A namespace within a hive. Equivalent to a schema in traditional databases. Contains frames.

Cell

A single Parquet file within a frame. The smallest unit of physical storage. Cells are sized according to the leafcutter sizing policy.

Cell Cache

A local LRU (Least Recently Used) cache on each node that stores recently accessed cells. Reduces redundant fetches from object storage. Default size: 2 GB. Cached cell locations are reported in heartbeats for cache-aware query planning.

Chamber

A sealed execution environment for a single bee. Also called a mason bee chamber. Provides memory isolation, scratch directory isolation, and task timeout enforcement. One bee's failure does not affect other bees. See Behavioral Model.

Colony Temperature

A composite health metric for the entire node, ranging from 0.0 (cold) to 1.0 (critical). Derived from CPU utilization, memory pressure, and task queue depth. Reported to clients via colony_status() and WriteResult for monitoring and application-level decisions. Active enforcement (write backpressure, query admission control) is planned for v2. See Configuration: Colony Temperature.

Conditional Write

An atomic storage operation (put_if_not_exists) that succeeds only if the key does not already exist. Used for ledger commits and registry updates to provide serialization without a consensus protocol.

Frame

A queryable dataset within a box. Equivalent to a table in traditional databases. Stores data as cells (Parquet files) organized by partition columns.

Heartbeat

A JSON file written by each node to storage every 5 seconds. Contains the node's ID, state, resource capacity, and cached cells. Used by other nodes to build the world view.

Hive

A top-level namespace. Equivalent to a database in traditional databases. Contains boxes.

Leafcutter Sizing

A cell sizing policy inspired by leafcutter bees, which cut nest materials to precisely fit their chambers. Target cell size is memory_per_bee / 4, with a minimum of 16 MB (to avoid excessive S3 per-request overhead). See Storage Engine.

Ledger

An ordered sequence of JSON files recording every mutation to a frame. The ledger is the source of truth for which cells are active. Uses conditional writes for concurrency control, similar to Delta Lake's transaction log.

Meadow

Object storage (S3, MinIO, GCS, or local filesystem) where all data lives.
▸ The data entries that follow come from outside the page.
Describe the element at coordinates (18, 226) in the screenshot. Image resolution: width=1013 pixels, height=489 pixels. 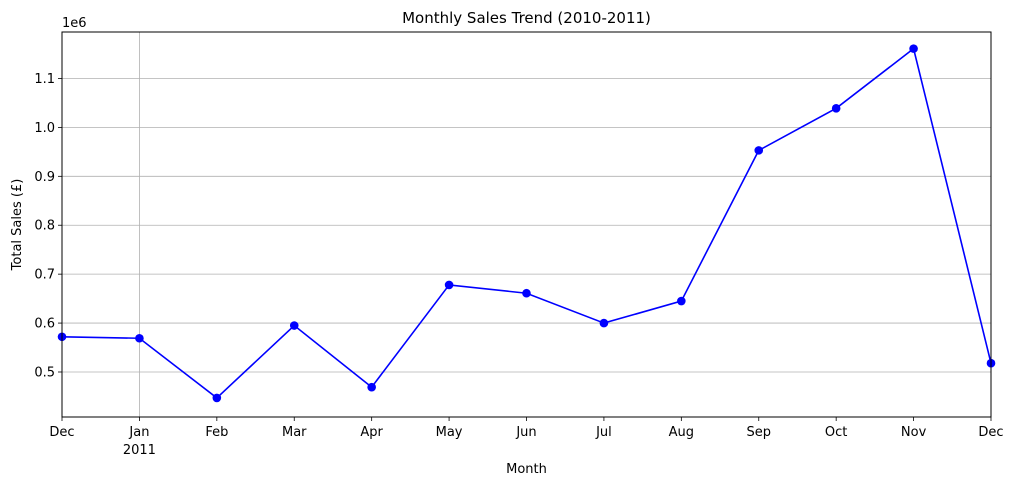
I see `y-axis-label: Total Sales (£)` at that location.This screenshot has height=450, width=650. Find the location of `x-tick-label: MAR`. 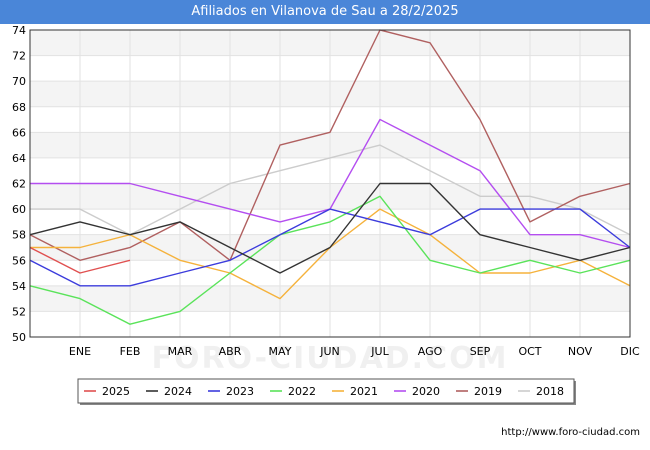

x-tick-label: MAR is located at coordinates (180, 352). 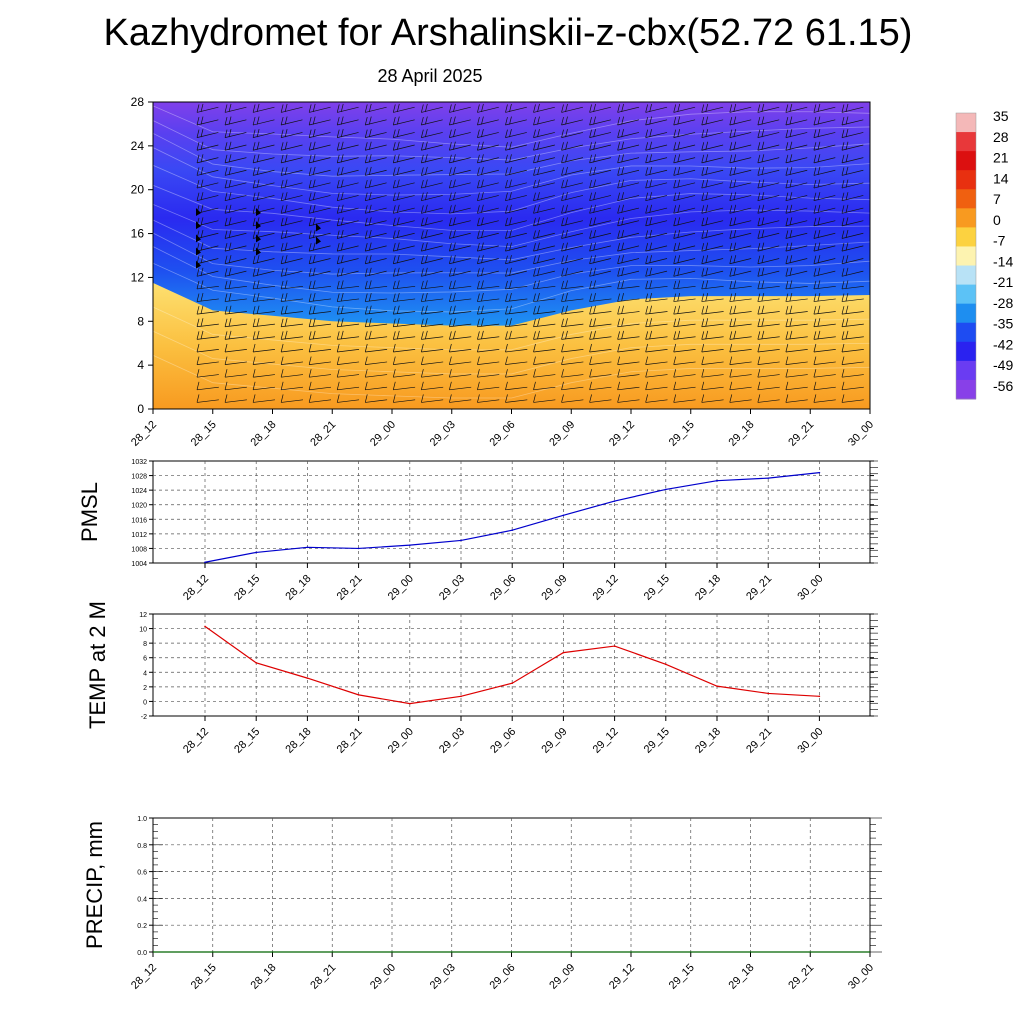 I want to click on x-tick-label: 29_06, so click(x=503, y=977).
The canonical source of truth for the entire apiary.

Node

A single compute instance running the Apiary runtime. Can be a Raspberry Pi, a Docker container, a cloud VM, or any machine with Python and the Apiary package installed.

Partition

A subdivision of a frame based on one or more column values. Data is stored in directories named {column}={value}/. Partition pruning eliminates entire partitions from queries that filter on partition columns.

Regulation

The classification of a node's colony temperature: cold (< 0.3), ideal (0.3--0.7), warm (0.7--0.85), hot (0.85--0.95), or critical (> 0.95).

Swarm

The collection of all nodes connected to the same storage backend. Nodes discover each other through heartbeat files. See Swarm Coordination.

World View

A node's current understanding of the swarm: which nodes are alive, suspect, or dead, along with their capacity and cached cells. Built by periodically reading all heartbeat files from storage.